When I wasn’t working, I was hustling to try and find work or trying to think of new places I could look for work in between the administrative temp jobs I took to keep a roof over my head and pay down my debts. In my downtime I expanded and improved my portfolios. I contacted local newspapers, magazines and photo editors. I met with other photographers and I sat for a couple of portfolio reviews. I also participated in a few competitions, and I even managed to have a couple very small shows. I all but carpet bombed the Greater Boston area with promotional materials, emails, portfolios, resumes and phone calls which eventually resulted in a couple of interviews and a handful of inquiries even though I was never quite what they were looking for.

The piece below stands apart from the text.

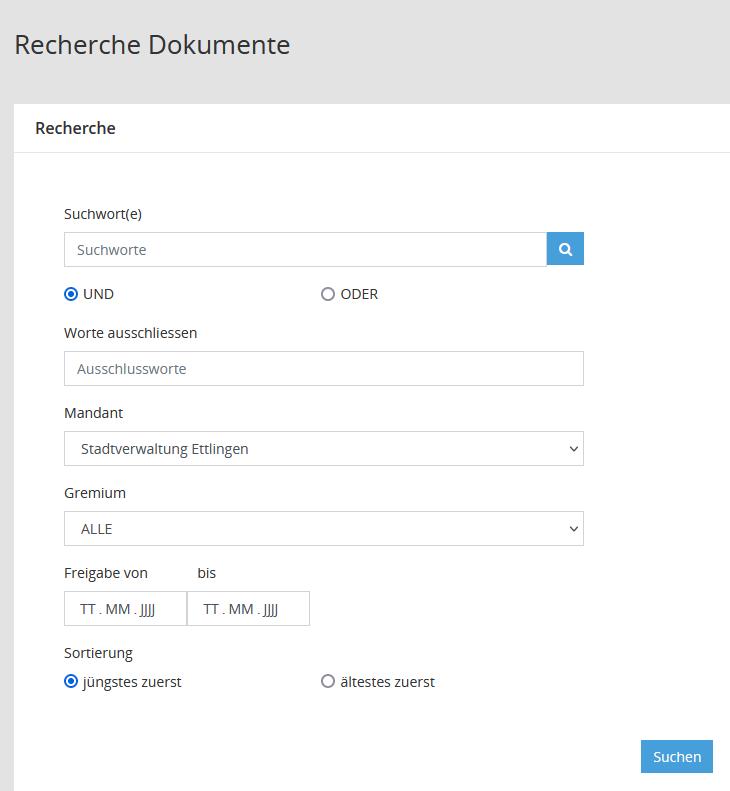
Task: Select the MM month part of Freigabe von
Action: (118, 609)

Eventually, and very slowly, work started to trickle in. As a neophyte I took pretty much every job that was thrown at me. The way I saw it I had to and I was better off busy than bored. I took super small jobs and I did trade-for-prints. I worked for food and exposure. I freelanced, I worked as a Teaching Assistant and I volunteered as a photographer at local film festivals, non-profits and a couple of schools. None of those jobs were fantastic but none of them were awful either and ultimately it was all par for the course. Even if at times I was just barely “making it” and surviving very carefully off of credit cards, coffee and ramen, I was still surviving and that was a major win in my book.

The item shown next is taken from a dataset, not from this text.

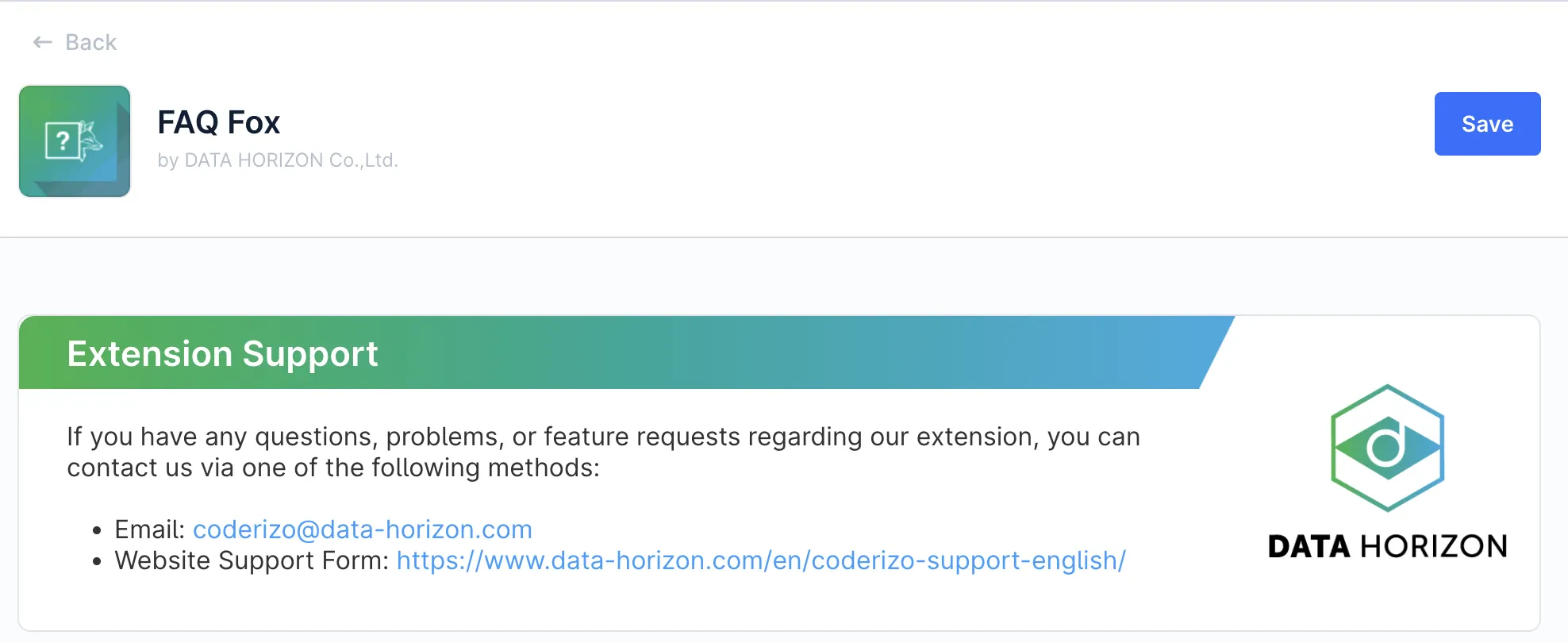Click the question mark in FAQ Fox icon
The image size is (1568, 643).
(x=63, y=141)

Look, life is not a straight line and everyone’s path is going to be a little bit different. There are going to be successes and failures and everyone is going to hit different milestones at different times, and some milestones might get missed altogether. It’s all okay. Don’t worry about that. Just as long as you can keep going forward, you’re doing good.
The thing about “making it” is that you have to decide what “making it” means for you. For some people it means having the stability of a regular paycheck at a 9-5 job. For others it means going viral on social media or it might mean trying to survive on wine and love. While for others still, it doesn’t matter how they pay the bills, just so long as they also have the time to be able to do what they love while scratching out an existence. Regardless of what you decide to do it is all fine, because the reality is “the rules” are arbitrary and we’re all just making it up as we go along.
However unlikely it might be that all who set out to “make it,” will be able to make a living only doing their art, or become the next “big thing” it is important to remember that it doesn’t mean you don’t have the ability to produce amazing work, nor does it mean that you don’t have something important to contribute to the contemporary narrative, and above all it certainly doesn’t mean you shouldn’t keep creating, or shouldn’t keep reaching for that star. What it does mean is that you need to be patient with your self, diligent in your pursuits, constant in your learning, and in the words of Corita Kent, “You have to kind of trust in the process that anything you do, can and will have possibilities.”